Mami Nagata wurde im Jahr 1987 geboren und absolvierte an der Kunstuniversität Tokyo ihr Bachelor Studium im Hauptfach Orgel. Bereits während ihrer Ausbildung wurde sie mit dem Ataka-Preis sowie dem Akanthus-Musikpreis ausgezeichnet. Von 2012 bis 2014 studierte sie Master Orgel bei Ludger Lohmann an der Staatlichen Hochschule für Musik und Darstellende Kunst in Stuttgart und wurde 2015 in die Solistenklasse aufgenommen. 2018 schloss sie ihr Studium in Stuttgart mit dem Konzertexamen ab. Derzeit ist Mami Nagata Dozentin im Hauptfach Orgel am Kobe College sowie Assistentin an der Kunstuniversität in Tokyo.

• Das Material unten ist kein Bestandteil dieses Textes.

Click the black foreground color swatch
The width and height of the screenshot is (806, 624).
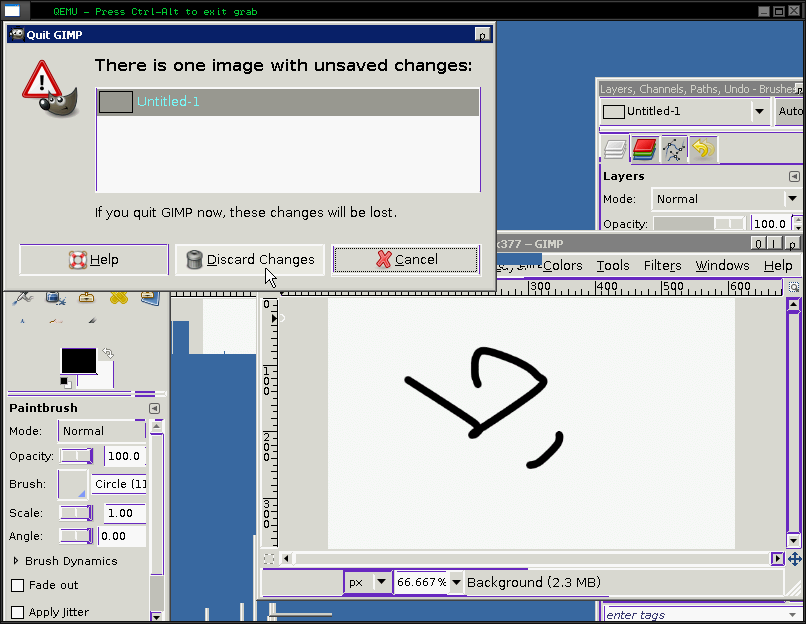(77, 360)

Mami Nagata hat zusätzlich zu ihren, bereits während der frühen Studienzeit errungenen Preisen, in den letzten Jahren weitere internationale Auszeichnungen erhalten: Im Jahr 2011 gewann sie einen Sonderpreis für die beste Liszt-Interpretation beim 2. Internationalen BACH’LISZT Orgelwettbewerb Erfurt-Weimar-Merseburg. Im darauffolgenden Jahr wurde Mami Nagata ein Zweiter Preis beim 7. Internationalen Orgelwettbewerb Musashino-Tokyo zugesprochen. 2015 schließlich setzte sie ihren Erfolgskurs gleichsam nahtlos fort und erspielte einen Ersten Preis beim 12. Internationalen Gottfried-Silbermann-Orgelwettbewerb in Sachsen. 2015 ermöglichte ihr das japanische Kunstministerium durch ein Stipendium ein Studium in Deutschland.

Im April 2018 erscheint Mami Nagatas erste CD beim Label ORGANUM mit Werken von Sweelinck, Buxtehude, Böhm, Bach und Mendelssohn, gespielt an der Treutmann-Orgel (1734-1737) in Grauhof bei Goslar.